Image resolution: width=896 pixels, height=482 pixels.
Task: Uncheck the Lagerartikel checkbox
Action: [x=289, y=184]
...
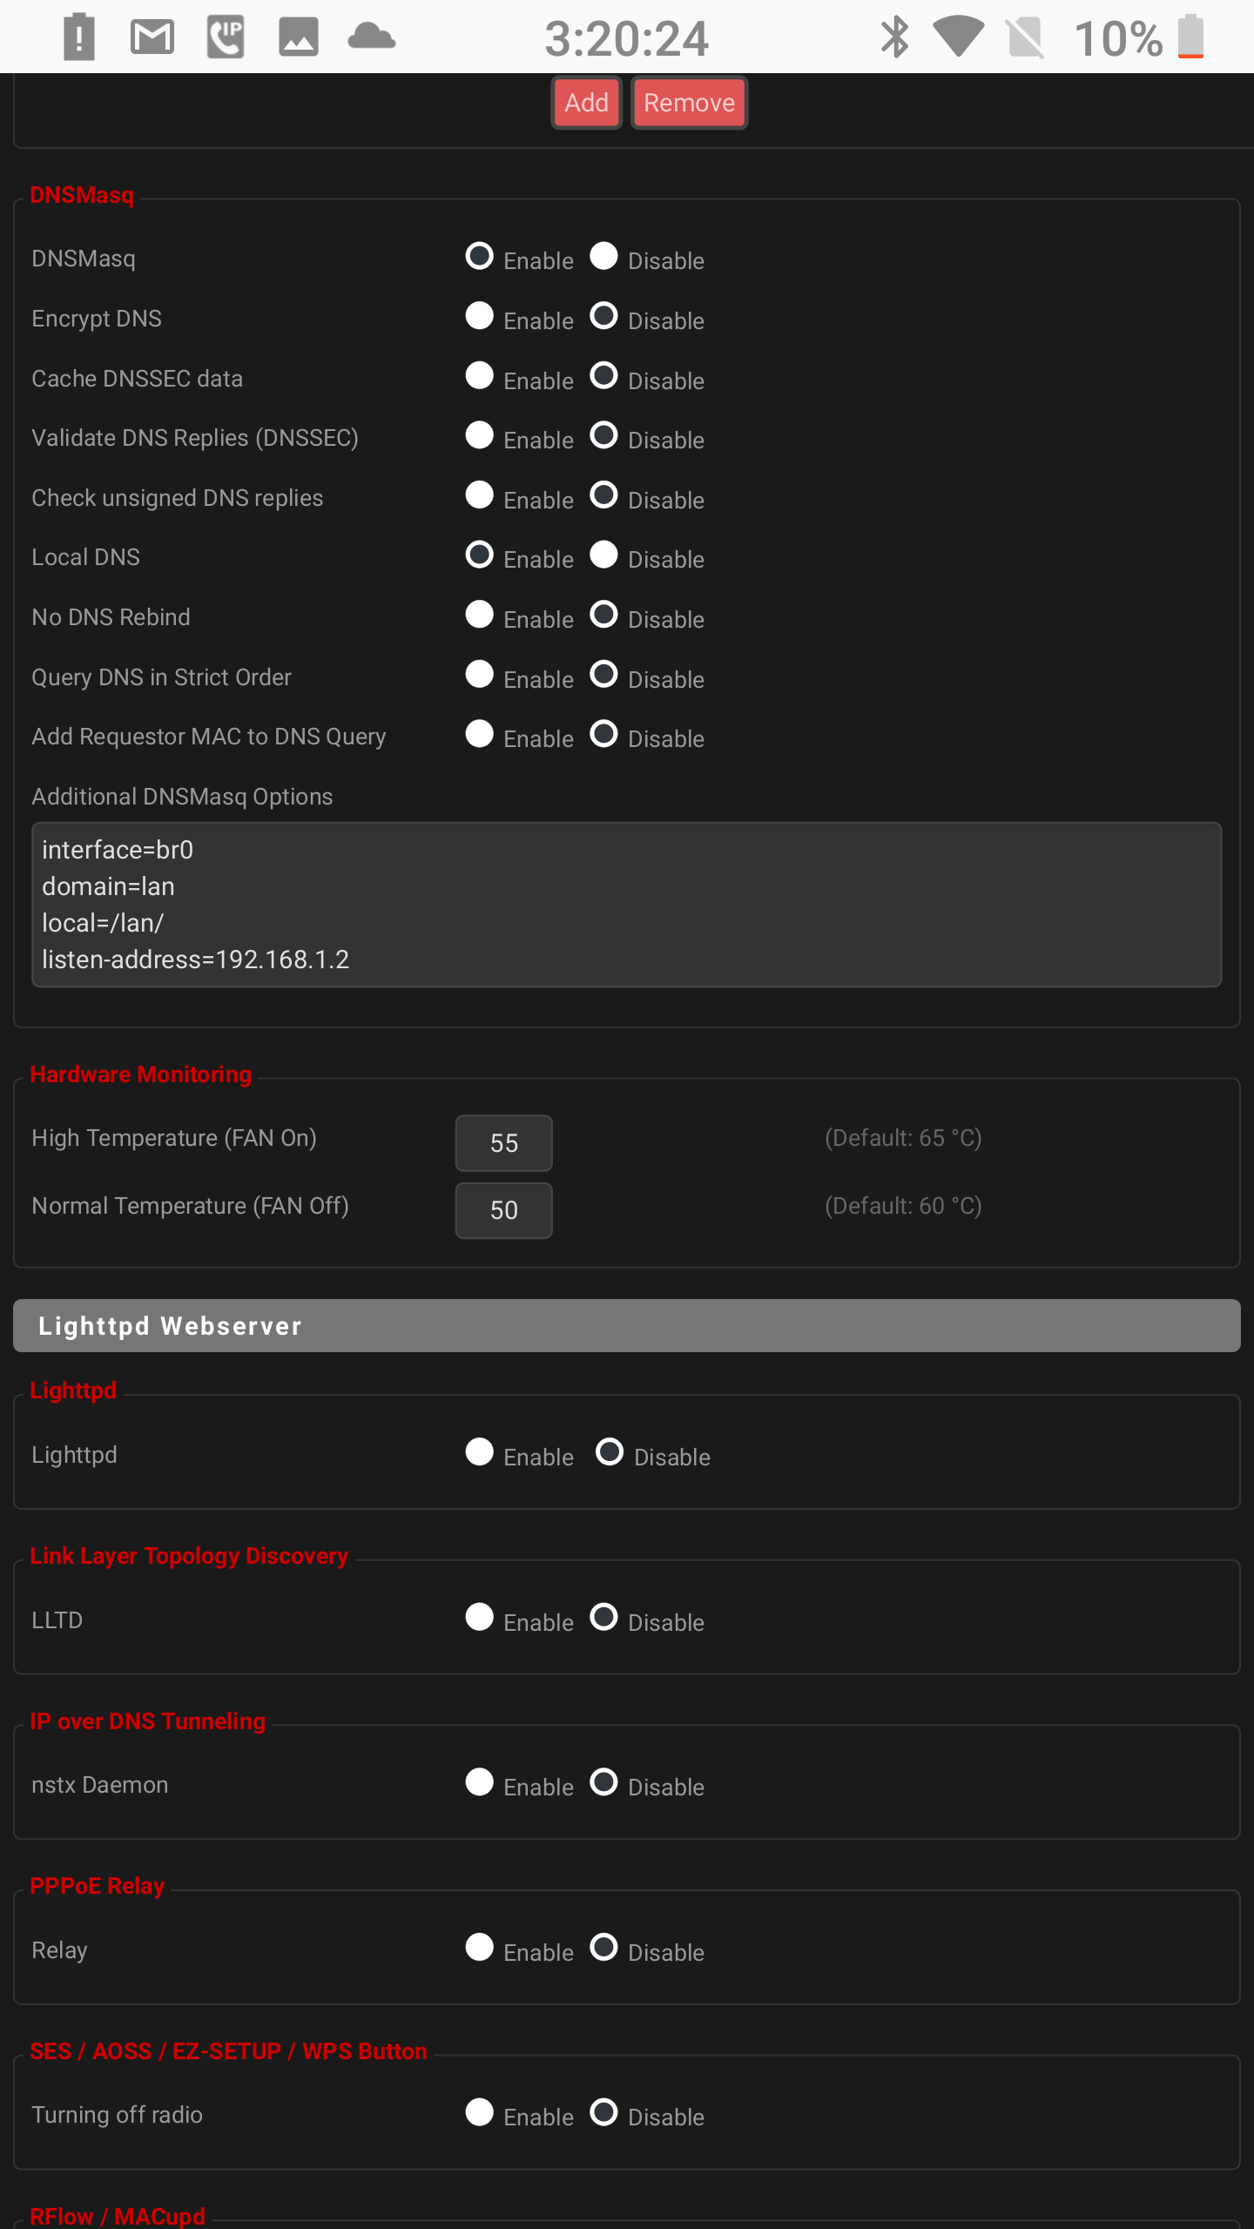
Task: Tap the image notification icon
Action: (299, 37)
...
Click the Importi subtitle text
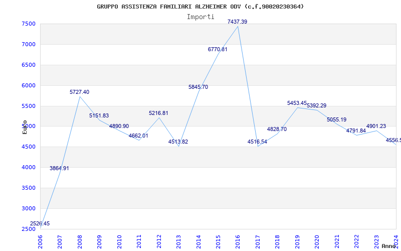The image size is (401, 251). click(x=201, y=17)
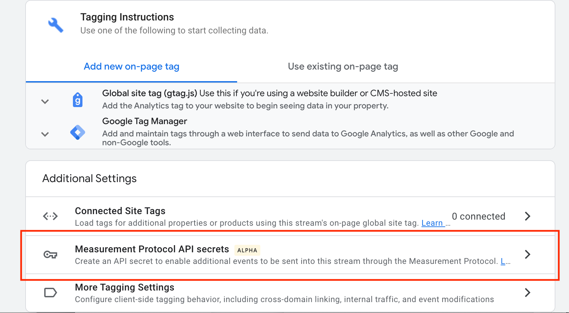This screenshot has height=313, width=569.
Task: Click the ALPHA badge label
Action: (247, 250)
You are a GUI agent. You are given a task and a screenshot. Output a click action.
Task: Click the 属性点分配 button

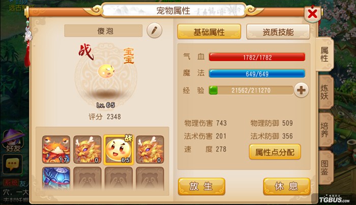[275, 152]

Exercise details - Produce an exact reproduction of the listing above, limited to the lines starting at the line with "Click the Importi subtitle text" and ending at the line with "You are a GUI", both kept, with every picture left out.

Task response -
Click the Importi subtitle text
The image size is (401, 251). click(x=201, y=17)
This screenshot has height=313, width=569.
Task: Click the ALPHA badge label
Action: (247, 250)
You are a GUI agent. You are given a task and a screenshot. Output a click action.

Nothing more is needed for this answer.